Podaj ponownie wszystkie poniższe dane, wiersz po wierszu i bez żadnych zmian, ale pomiń obrazy.

-=-=-=-=-

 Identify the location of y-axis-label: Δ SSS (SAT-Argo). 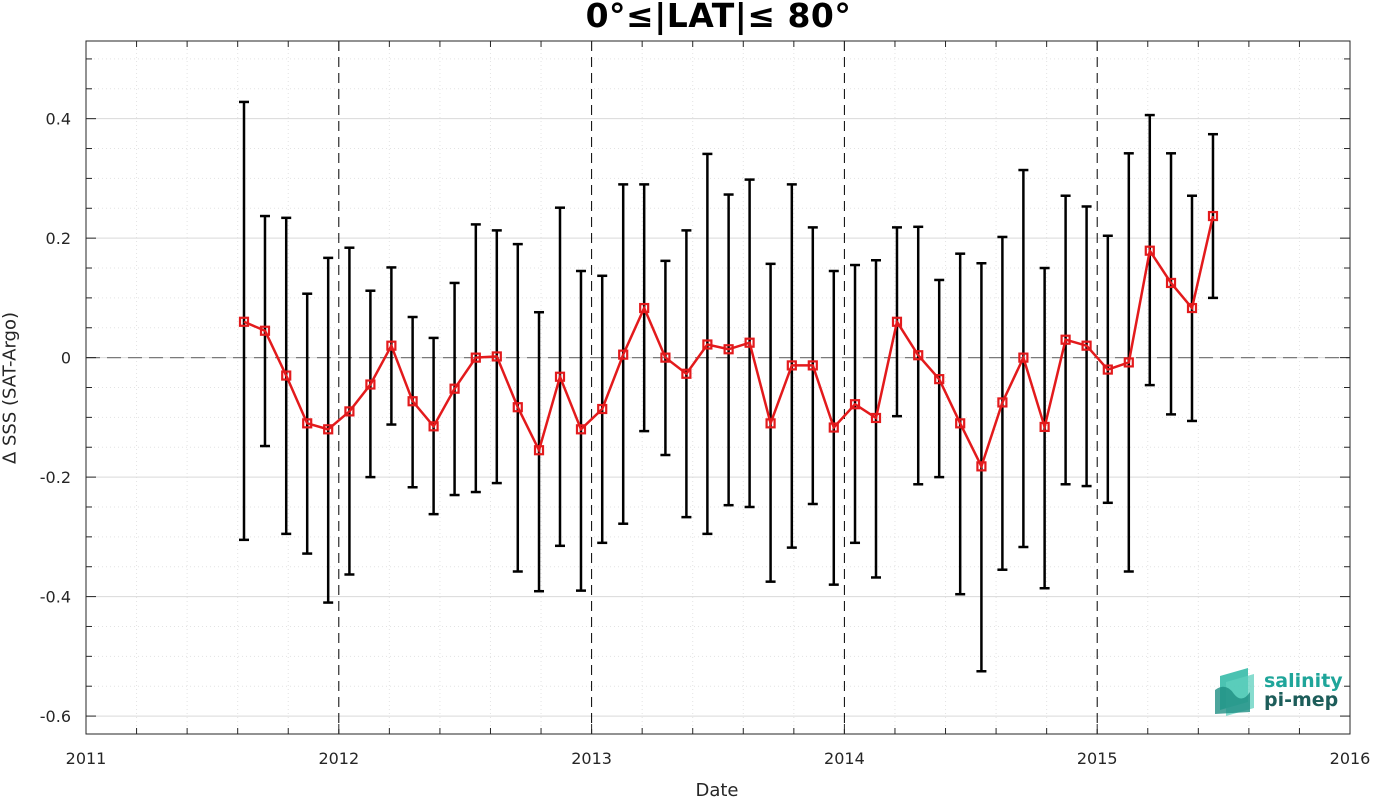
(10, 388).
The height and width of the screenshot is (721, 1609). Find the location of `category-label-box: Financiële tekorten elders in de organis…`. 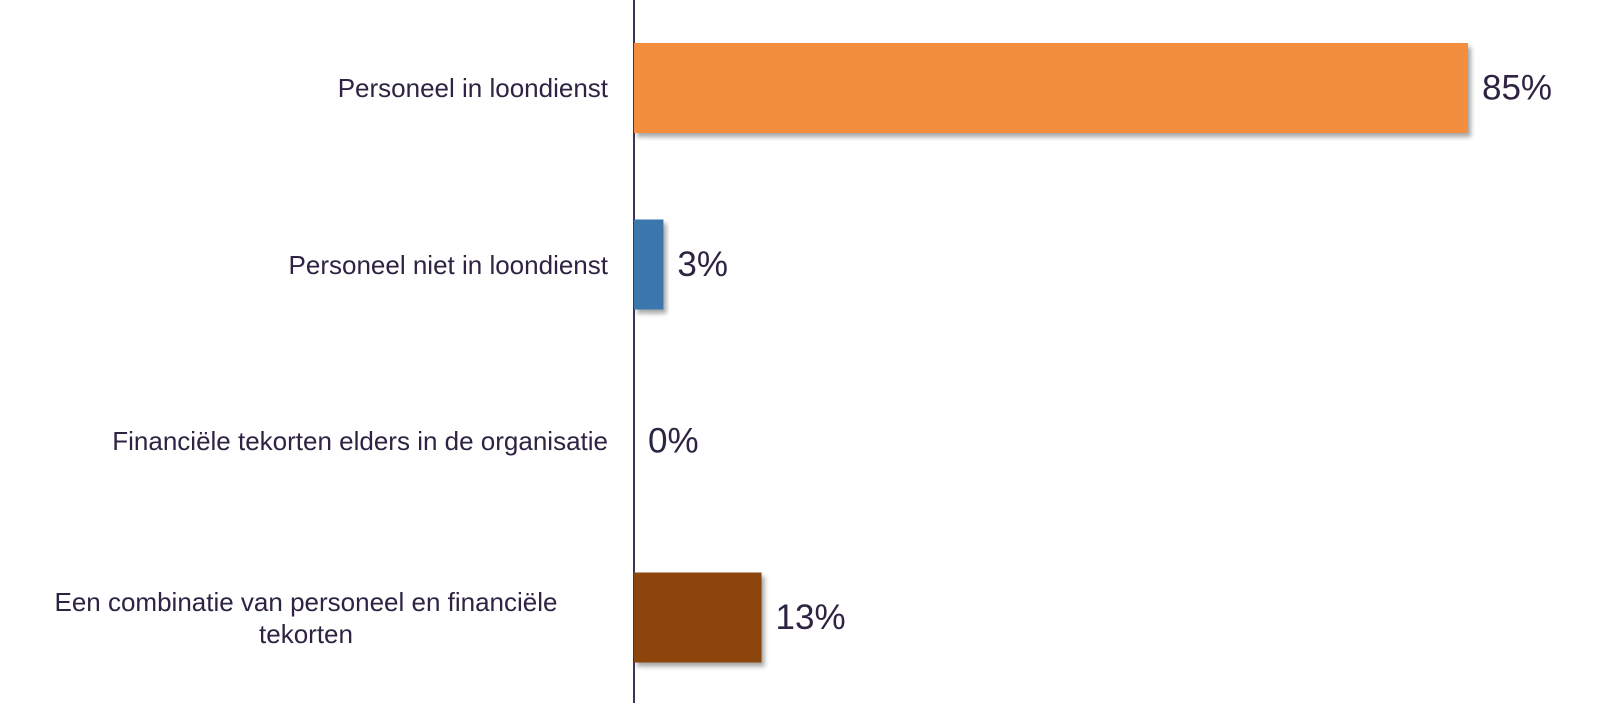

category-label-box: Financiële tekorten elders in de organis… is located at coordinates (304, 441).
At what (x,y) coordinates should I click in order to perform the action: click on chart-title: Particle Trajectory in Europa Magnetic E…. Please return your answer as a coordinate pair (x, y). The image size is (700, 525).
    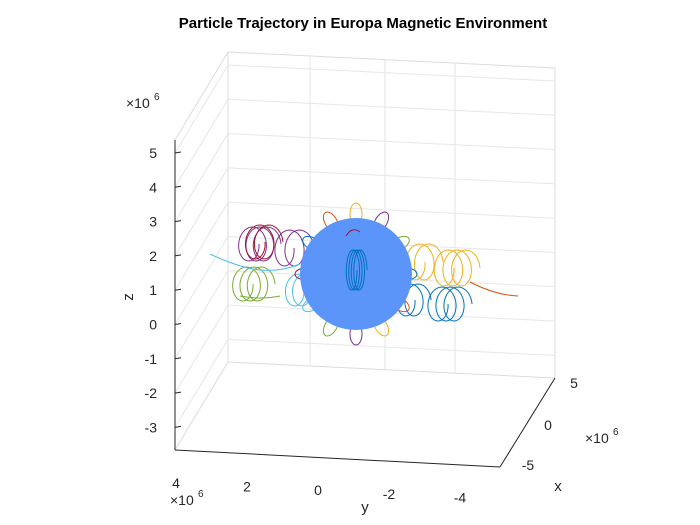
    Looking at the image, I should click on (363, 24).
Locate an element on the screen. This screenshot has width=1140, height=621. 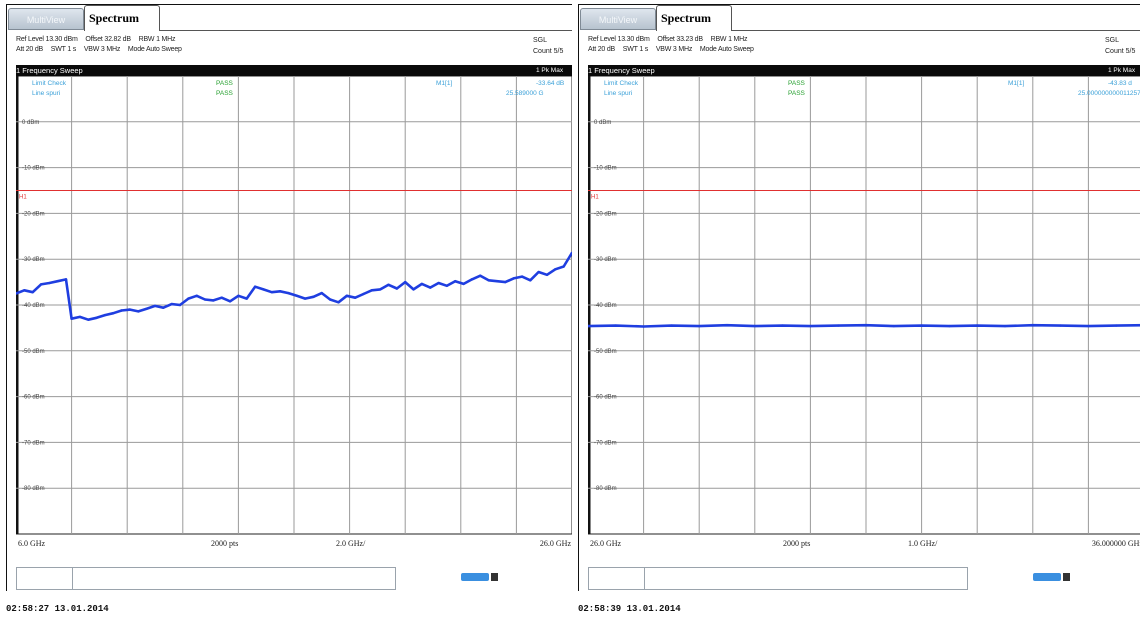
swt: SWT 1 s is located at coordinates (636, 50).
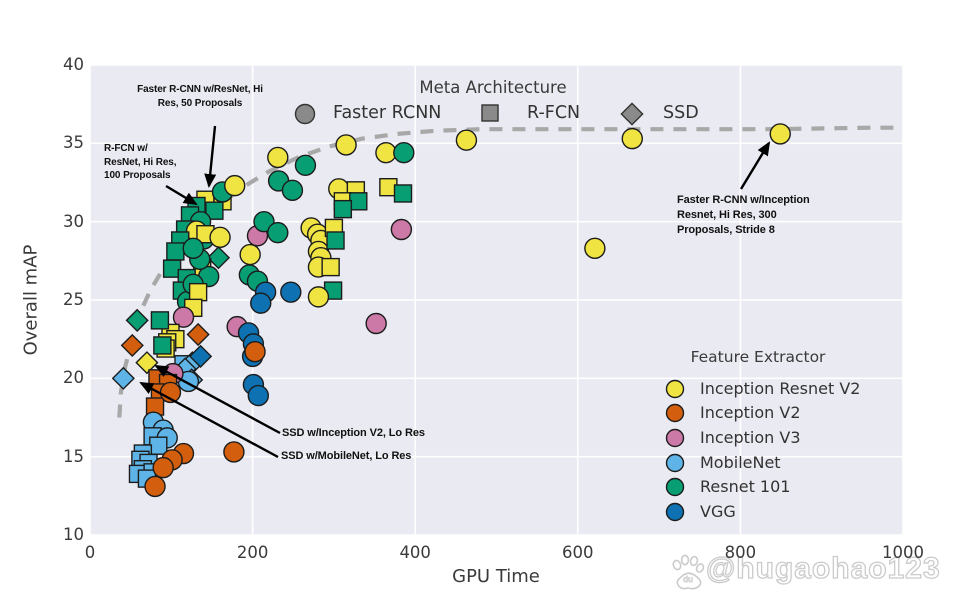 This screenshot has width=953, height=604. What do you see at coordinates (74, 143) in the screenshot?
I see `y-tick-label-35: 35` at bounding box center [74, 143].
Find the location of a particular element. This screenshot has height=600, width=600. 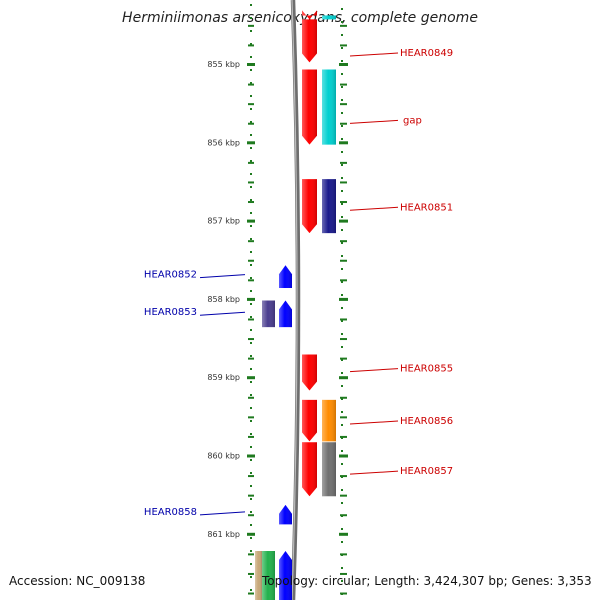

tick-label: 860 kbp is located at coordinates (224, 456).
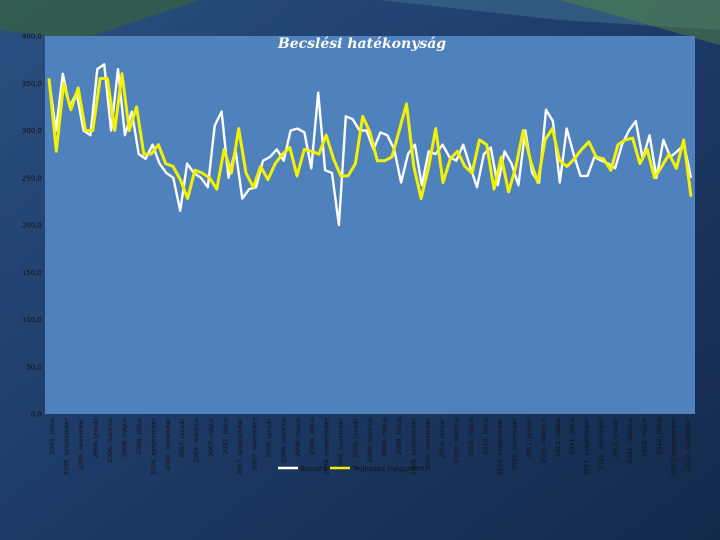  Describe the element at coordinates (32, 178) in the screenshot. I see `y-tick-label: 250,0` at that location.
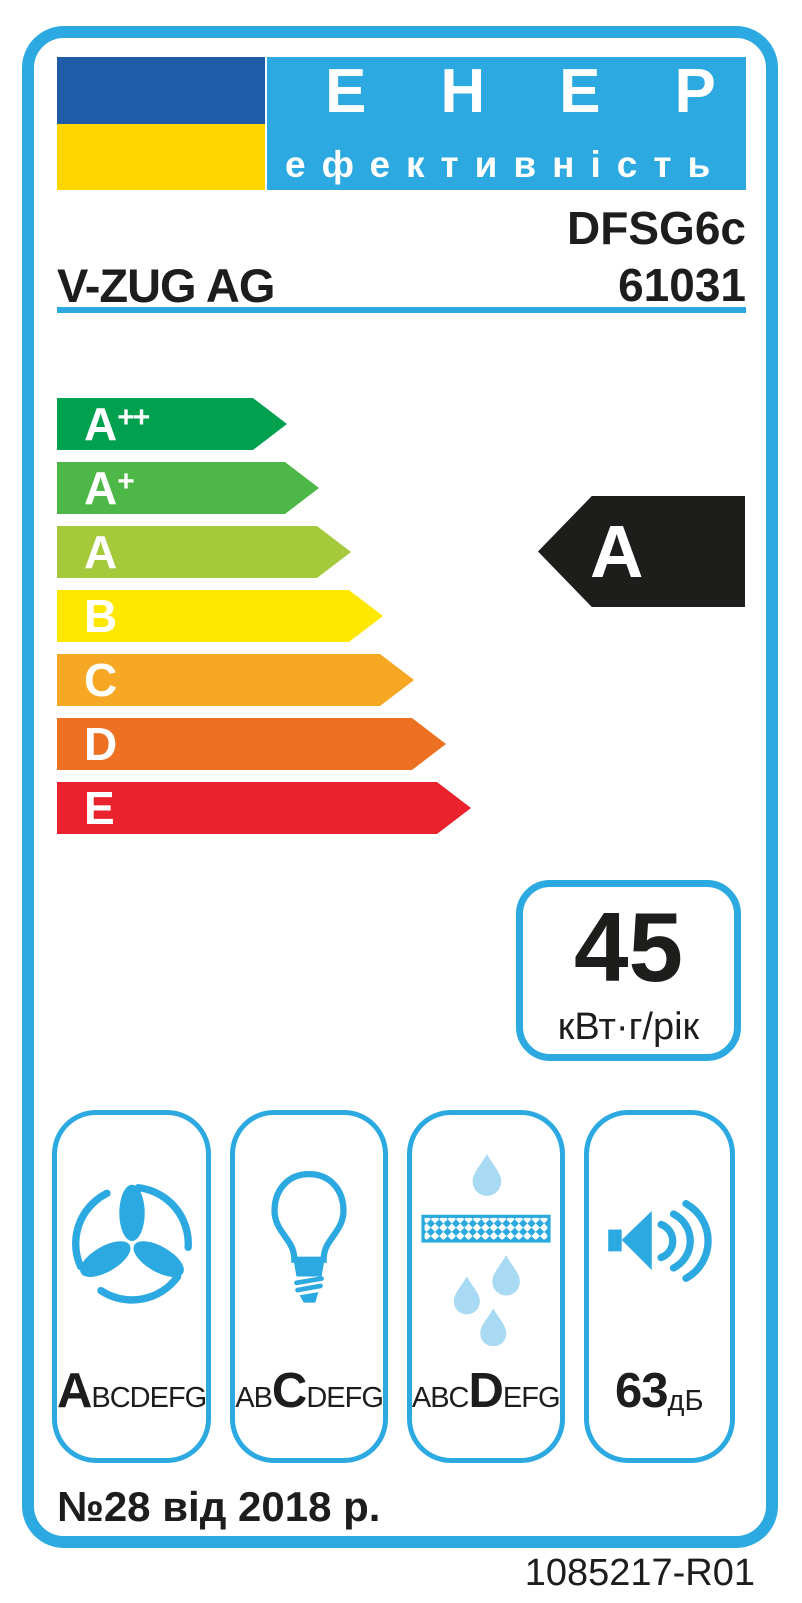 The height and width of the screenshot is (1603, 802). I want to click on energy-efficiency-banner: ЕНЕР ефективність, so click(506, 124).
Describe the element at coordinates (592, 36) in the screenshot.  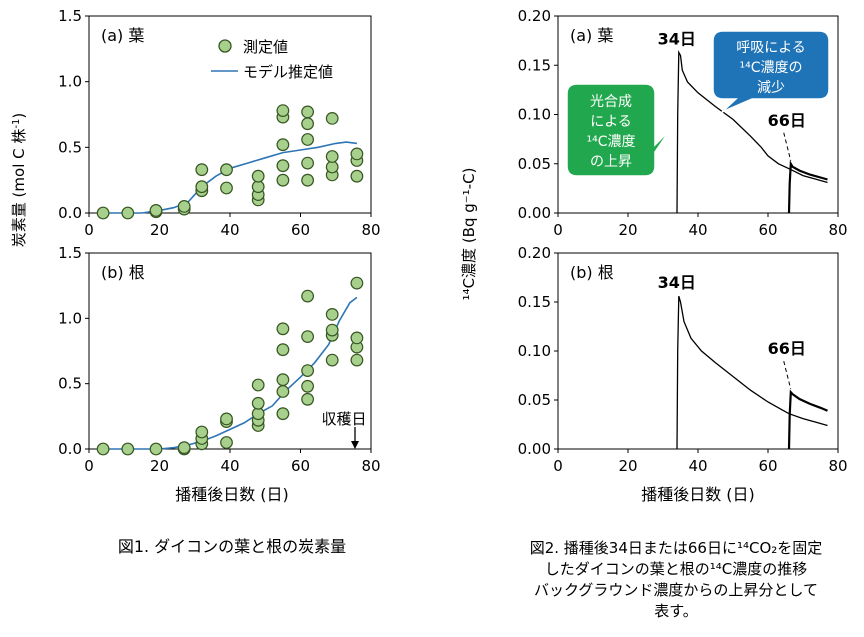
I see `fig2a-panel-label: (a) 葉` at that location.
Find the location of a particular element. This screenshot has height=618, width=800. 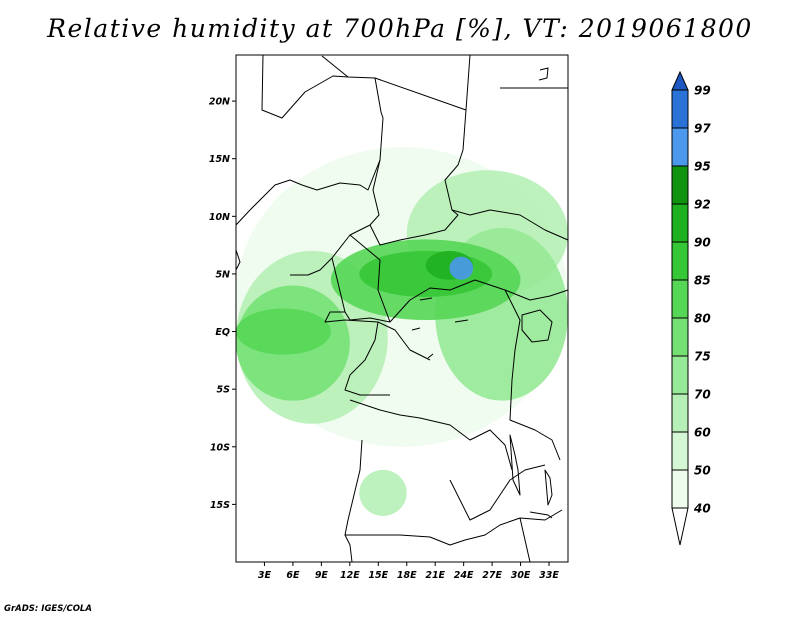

-=-=-=-=-

** POLE ODPOWIEDZI **
 Identify the location of y-axis-label: Δ SSS (SAT-Argo). 
(10, 388).
The height and width of the screenshot is (721, 1609). Find the location of `category-label-box: Financiële tekorten elders in de organis…`. 

category-label-box: Financiële tekorten elders in de organis… is located at coordinates (304, 441).
At what (x,y) coordinates should I click in order to perform the action: click on chart-title: Particle Trajectory in Europa Magnetic E…. Please return your answer as a coordinate pair (x, y). The image size is (700, 525).
    Looking at the image, I should click on (363, 24).
Locate an element on the screen. This screenshot has width=1140, height=621. 
swt: SWT 1 s is located at coordinates (636, 50).
 This screenshot has width=953, height=604. What do you see at coordinates (74, 143) in the screenshot?
I see `y-tick-label-35: 35` at bounding box center [74, 143].
Find the location of a particular element. This screenshot has height=600, width=600. 

tick-label: 860 kbp is located at coordinates (224, 456).
  Describe the element at coordinates (32, 178) in the screenshot. I see `y-tick-label: 250,0` at that location.
 The height and width of the screenshot is (1603, 802). I want to click on energy-efficiency-banner: ЕНЕР ефективність, so click(506, 124).
Describe the element at coordinates (592, 36) in the screenshot.  
I see `fig2a-panel-label: (a) 葉` at that location.
Find the location of a particular element. This screenshot has height=618, width=800. 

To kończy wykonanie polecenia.